• _Text zur Analyse_

Zum Jahresschluss geht es aber nicht um Körperfähigkeiten, sondern ums Zurückschauen: Was bleibt, von diesen 366 Tagen im Jahr 2020? Wahrscheinlich kommt zahlreichen von uns zunächst viel Negatives in den Sinn. Ungewissheit, Kurzarbeit, Lockdown, Geschäftsschliessungen, Arbeitsplatzunsicherheit, Krankheit, Verlustangst oder gar der Tod. Viele lassen heute ein schlimmes, die meisten von uns kein einfaches Jahr hinter sich. Gewisse Einschränkungen waren unangenehm, manche vielleicht und im Nachhinein betrachtet unnötig.

Während zahlreiche Menschen schwer an Covid-19 erkrankt sind, haben andere jemanden aus der Familie oder aus dem Freundeskreis für immer verloren. Nicht wenige unter uns sind aber bislang mit einem blauen Auge davongekommen. Denn die wenigsten Entscheidungen von Bund und Kanton waren für uns Bündnerinnen und Bündner lebensbedrohend.

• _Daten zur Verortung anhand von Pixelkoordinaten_
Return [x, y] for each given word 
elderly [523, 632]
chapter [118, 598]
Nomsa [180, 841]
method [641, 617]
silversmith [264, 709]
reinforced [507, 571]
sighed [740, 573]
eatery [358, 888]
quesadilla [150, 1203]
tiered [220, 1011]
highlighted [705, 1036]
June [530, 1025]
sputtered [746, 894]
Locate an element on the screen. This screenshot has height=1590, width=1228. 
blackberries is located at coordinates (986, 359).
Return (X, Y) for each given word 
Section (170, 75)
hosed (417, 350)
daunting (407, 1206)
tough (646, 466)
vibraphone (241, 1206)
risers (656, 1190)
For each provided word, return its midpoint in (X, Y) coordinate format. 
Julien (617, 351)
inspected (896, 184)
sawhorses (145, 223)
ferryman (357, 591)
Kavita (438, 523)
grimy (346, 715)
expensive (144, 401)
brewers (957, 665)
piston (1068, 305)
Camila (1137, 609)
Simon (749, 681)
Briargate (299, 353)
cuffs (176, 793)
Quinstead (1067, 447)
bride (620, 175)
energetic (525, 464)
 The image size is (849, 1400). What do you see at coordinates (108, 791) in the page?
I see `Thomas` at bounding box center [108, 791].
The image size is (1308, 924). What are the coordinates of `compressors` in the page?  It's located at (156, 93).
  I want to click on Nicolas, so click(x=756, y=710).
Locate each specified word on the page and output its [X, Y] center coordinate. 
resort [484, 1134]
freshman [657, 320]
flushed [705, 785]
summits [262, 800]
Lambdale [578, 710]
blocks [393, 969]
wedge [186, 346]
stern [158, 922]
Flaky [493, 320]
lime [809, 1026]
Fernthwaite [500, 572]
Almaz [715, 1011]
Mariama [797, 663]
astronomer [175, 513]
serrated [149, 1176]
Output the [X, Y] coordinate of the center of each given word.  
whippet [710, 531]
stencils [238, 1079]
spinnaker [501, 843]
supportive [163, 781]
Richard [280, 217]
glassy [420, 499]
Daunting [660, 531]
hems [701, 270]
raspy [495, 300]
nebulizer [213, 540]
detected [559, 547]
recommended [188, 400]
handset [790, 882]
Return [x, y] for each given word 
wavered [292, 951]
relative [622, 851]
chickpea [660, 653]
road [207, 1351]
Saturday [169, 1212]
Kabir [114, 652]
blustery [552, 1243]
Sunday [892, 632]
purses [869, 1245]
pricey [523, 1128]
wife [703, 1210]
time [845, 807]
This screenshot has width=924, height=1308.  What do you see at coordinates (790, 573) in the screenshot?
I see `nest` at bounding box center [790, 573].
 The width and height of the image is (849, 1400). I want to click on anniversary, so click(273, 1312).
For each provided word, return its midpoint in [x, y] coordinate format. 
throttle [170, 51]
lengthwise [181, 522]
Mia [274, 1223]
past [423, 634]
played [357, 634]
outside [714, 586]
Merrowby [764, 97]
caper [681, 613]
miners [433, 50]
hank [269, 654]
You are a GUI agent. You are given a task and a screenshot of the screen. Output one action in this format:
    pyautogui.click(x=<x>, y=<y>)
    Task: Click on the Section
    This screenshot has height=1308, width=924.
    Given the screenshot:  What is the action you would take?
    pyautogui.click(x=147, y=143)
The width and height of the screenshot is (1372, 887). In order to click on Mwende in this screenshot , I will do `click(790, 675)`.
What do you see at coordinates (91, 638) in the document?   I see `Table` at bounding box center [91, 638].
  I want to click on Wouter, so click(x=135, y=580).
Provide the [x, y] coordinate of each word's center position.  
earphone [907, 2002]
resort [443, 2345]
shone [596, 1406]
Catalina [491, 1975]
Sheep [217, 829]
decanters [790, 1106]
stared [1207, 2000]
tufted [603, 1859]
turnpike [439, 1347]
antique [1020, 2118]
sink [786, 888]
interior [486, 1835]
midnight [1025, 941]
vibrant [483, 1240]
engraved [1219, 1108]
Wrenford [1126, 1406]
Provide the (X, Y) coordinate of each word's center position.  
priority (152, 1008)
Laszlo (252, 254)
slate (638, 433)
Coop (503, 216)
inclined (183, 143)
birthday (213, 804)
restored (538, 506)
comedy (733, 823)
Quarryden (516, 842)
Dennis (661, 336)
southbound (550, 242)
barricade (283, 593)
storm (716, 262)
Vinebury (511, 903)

• _Zu lösende Aufgaben_
1) Wie lautet der Rückblick auf das Jahr 2020 von „Zum Jahresschluss geht“ bis „und Bündner lebensbedrohend.“, wenn du „Lockdown“ in „Shutdown“ umbenennst?
2) Wie könnte der Rückblick auf das Jahr 2020 nach seinem letzten Satz weitergehen? Führe ihn fort.
Das Material stammt aus einer anderen Quelle als der Text.

• _Antworten_
1)
Zum Jahresschluss geht es aber nicht um Körperfähigkeiten, sondern ums Zurückschauen: Was bleibt, von diesen 366 Tagen im Jahr 2020? Wahrscheinlich kommt zahlreichen von uns zunächst viel Negatives in den Sinn. Ungewissheit, Kurzarbeit, Shutdown, Geschäftsschliessungen, Arbeitsplatzunsicherheit, Krankheit, Verlustangst oder gar der Tod. Viele lassen heute ein schlimmes, die meisten von uns kein einfaches Jahr hinter sich. Gewisse Einschränkungen waren unangenehm, manche vielleicht und im Nachhinein betrachtet unnötig.

Während zahlreiche Menschen schwer an Covid-19 erkrankt sind, haben andere jemanden aus der Familie oder aus dem Freundeskreis für immer verloren. Nicht wenige unter uns sind aber bislang mit einem blauen Auge davongekommen. Denn die wenigsten Entscheidungen von Bund und Kanton waren für uns Bündnerinnen und Bündner lebensbedrohend.

2)
Was sind nicht durchgeführte Trainings, eine abgesagte Geburtstagsfeier, verschobene Sommerferien oder eine kleinere Silvesterfeier schon anderes als Luxusprobleme? Zumindest ich hatte rückblickend nur sehr wenige grundlegende Einschränkungen wegen des Virus und viel, viel Glück.

Und dieses Glück wünsche ich Ihnen und Graubünden für das neue Jahr. Auch wenn wir im Gegensatz zum Pinguin zurückschauen können – stossen wir heute Nacht anders als in den vergangenen Jahren an und blicken wir mutig und zuversichtlich nach vorne. Packen wir 2021 gemeinsam an.